Ajay Mankotia has written his new book 'It's Not Just Rock 'n' Roll.' Photo: Courtesy of the author
Ajay Mankotia is the kind of rock fan who buys concert tickets six months in advance, shows up four hours early, and, when that still isn’t enough, walks around to the rear entrance and asks a film director for a music test to grant better viewing access.
His new book Not Just Rock ‘n’ Roll makes it abundantly clear that the obsession has yielded dividends that most can only dream of, employing a similar narrative flow as his 2003 book Bollywood Odyssey: The Singing Taxman’s Journey Into Film Music, which covered Hindi film music.

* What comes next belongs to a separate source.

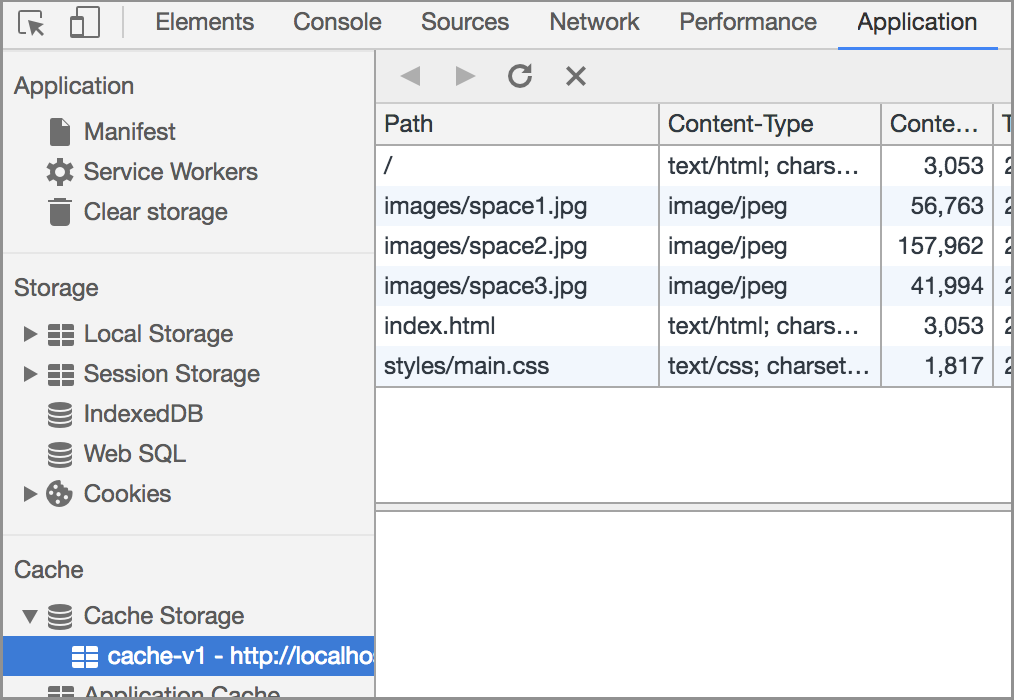Select the IndexedDB database icon

[60, 414]
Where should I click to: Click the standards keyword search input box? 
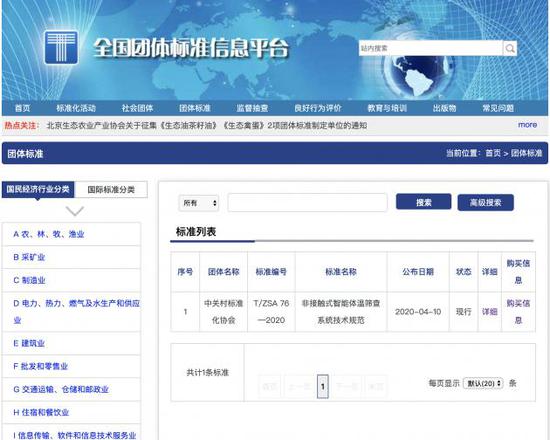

The book — a first-person deep dive into the history and music of several of rock’s most influential acts — is the culmination of a decades-long project that began, as Mankotia tells it, almost by accident. “I heard my first international song when I was four or five years old in Calcutta,” the former Income Tax commissioner-turned-author says. “It was ‘Ya Mustafa‘ by Bob Azzam. My father had got this gramophone record-changer, and this is the first record we had. I was very fascinated by the amalgam of French and Spanish and Arab lyrics in the song.” His father, an Air Force officer, subsequently returned from a U.S. training program bearing albums by the Beach Boys, setting Mankotia up for an introduction to rock and roll.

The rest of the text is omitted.